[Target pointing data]
>> BEGIN
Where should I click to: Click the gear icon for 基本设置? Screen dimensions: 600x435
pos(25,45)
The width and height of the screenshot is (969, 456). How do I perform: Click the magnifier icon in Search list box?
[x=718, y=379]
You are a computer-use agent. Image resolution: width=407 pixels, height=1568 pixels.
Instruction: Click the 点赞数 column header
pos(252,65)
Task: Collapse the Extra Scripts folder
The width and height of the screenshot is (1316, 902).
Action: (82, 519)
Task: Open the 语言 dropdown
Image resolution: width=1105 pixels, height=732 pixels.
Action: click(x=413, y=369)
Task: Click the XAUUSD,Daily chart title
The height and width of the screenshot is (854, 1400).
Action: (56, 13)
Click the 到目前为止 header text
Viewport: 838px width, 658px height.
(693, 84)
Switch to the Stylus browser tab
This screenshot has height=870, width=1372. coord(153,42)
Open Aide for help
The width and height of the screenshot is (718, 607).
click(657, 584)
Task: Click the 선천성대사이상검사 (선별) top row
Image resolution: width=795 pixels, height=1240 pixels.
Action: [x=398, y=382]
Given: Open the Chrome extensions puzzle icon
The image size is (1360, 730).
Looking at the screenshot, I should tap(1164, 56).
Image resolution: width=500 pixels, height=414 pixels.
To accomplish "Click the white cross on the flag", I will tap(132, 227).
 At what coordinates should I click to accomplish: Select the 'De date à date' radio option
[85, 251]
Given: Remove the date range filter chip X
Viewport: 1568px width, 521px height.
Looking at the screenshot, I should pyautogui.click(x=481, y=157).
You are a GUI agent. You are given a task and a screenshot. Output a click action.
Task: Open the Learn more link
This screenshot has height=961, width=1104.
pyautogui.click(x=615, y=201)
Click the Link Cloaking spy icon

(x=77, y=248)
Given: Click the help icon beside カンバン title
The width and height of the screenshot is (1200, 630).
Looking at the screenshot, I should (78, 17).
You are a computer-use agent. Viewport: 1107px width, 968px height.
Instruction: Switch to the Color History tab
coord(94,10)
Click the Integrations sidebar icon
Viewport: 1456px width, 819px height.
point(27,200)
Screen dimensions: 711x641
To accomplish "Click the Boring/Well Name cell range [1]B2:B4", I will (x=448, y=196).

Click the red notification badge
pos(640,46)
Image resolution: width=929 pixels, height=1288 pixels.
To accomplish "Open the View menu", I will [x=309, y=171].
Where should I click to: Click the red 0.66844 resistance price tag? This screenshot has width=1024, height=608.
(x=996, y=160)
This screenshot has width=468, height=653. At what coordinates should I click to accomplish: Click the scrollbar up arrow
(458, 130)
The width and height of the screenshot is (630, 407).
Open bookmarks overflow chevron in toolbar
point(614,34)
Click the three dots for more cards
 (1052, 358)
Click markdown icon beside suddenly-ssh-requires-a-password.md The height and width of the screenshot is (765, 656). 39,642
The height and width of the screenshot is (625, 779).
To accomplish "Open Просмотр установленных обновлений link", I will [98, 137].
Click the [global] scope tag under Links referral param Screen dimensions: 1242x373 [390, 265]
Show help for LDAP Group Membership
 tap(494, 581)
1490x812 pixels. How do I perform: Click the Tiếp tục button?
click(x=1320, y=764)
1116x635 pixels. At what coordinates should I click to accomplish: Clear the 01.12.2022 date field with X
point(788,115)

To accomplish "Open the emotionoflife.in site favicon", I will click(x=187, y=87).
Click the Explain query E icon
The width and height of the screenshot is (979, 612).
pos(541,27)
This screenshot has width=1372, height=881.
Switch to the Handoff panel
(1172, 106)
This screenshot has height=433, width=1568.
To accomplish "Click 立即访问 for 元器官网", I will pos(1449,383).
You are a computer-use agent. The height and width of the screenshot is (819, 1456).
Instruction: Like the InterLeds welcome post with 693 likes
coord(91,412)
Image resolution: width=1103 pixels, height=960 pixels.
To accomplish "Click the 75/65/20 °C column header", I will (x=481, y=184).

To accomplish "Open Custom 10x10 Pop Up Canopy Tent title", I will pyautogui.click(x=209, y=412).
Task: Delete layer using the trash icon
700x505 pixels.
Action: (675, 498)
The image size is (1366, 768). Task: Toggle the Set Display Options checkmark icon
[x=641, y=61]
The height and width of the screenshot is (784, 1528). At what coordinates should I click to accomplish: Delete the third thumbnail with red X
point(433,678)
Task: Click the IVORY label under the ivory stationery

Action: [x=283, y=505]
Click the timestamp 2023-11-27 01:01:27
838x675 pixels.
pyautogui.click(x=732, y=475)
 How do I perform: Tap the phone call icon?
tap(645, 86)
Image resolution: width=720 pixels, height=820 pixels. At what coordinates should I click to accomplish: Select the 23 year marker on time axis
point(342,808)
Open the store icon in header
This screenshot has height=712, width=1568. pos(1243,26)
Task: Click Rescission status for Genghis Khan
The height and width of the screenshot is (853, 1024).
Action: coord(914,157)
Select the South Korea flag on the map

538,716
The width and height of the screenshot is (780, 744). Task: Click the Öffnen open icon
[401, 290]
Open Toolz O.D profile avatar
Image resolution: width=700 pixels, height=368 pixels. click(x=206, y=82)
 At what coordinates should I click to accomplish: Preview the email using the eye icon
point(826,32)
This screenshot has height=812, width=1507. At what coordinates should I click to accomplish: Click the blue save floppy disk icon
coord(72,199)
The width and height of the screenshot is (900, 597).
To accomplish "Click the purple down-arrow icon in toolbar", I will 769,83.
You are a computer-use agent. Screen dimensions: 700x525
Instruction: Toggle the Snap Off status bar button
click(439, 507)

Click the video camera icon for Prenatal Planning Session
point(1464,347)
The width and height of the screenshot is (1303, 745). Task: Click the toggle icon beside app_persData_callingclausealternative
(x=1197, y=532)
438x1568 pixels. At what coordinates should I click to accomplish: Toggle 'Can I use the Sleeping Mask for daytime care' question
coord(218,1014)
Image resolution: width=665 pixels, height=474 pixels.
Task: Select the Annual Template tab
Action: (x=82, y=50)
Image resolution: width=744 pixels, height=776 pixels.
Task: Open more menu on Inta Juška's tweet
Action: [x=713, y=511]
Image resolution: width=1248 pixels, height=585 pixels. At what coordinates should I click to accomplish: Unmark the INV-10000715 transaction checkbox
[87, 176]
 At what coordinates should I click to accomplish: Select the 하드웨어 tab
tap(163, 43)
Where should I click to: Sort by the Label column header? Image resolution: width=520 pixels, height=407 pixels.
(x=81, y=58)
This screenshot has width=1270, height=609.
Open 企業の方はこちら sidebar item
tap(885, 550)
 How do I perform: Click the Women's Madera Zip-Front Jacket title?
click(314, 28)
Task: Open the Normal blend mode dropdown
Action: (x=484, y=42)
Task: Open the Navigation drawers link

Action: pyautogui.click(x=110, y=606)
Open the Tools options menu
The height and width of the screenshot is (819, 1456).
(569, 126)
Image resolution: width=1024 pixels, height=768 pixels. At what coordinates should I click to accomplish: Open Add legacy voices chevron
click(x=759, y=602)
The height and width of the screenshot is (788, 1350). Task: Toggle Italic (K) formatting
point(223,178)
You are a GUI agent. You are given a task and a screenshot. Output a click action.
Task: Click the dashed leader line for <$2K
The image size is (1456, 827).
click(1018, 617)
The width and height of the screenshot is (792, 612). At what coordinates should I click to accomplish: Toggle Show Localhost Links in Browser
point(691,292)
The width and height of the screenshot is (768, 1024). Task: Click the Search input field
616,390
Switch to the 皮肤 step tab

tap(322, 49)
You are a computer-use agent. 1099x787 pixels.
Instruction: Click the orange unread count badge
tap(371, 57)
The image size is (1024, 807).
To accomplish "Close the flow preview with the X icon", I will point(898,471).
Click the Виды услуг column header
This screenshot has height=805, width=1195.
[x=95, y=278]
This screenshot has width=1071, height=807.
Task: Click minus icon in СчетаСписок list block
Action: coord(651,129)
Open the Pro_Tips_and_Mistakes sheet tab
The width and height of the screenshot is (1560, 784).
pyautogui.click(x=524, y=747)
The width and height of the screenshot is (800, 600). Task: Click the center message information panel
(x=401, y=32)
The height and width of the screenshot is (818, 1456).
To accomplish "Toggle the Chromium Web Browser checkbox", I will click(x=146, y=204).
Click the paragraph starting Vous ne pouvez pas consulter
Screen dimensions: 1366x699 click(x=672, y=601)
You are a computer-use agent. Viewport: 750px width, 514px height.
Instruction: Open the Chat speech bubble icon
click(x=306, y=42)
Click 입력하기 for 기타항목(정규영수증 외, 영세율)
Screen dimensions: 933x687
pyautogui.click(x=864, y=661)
>> END
* _Your goal_
Please format the stretch of records from the line containing "This screenshot has height=433, width=1568." through the line containing "coord(91,412)", both included, as a numbered list with no blank lines.

* _Task solution_
1. This screenshot has height=433, width=1568.
2. To accomplish "Click 立即访问 for 元器官网", I will pos(1449,383).
3. You are a computer-use agent. The height and width of the screenshot is (819, 1456).
4. Instruction: Like the InterLeds welcome post with 693 likes
5. coord(91,412)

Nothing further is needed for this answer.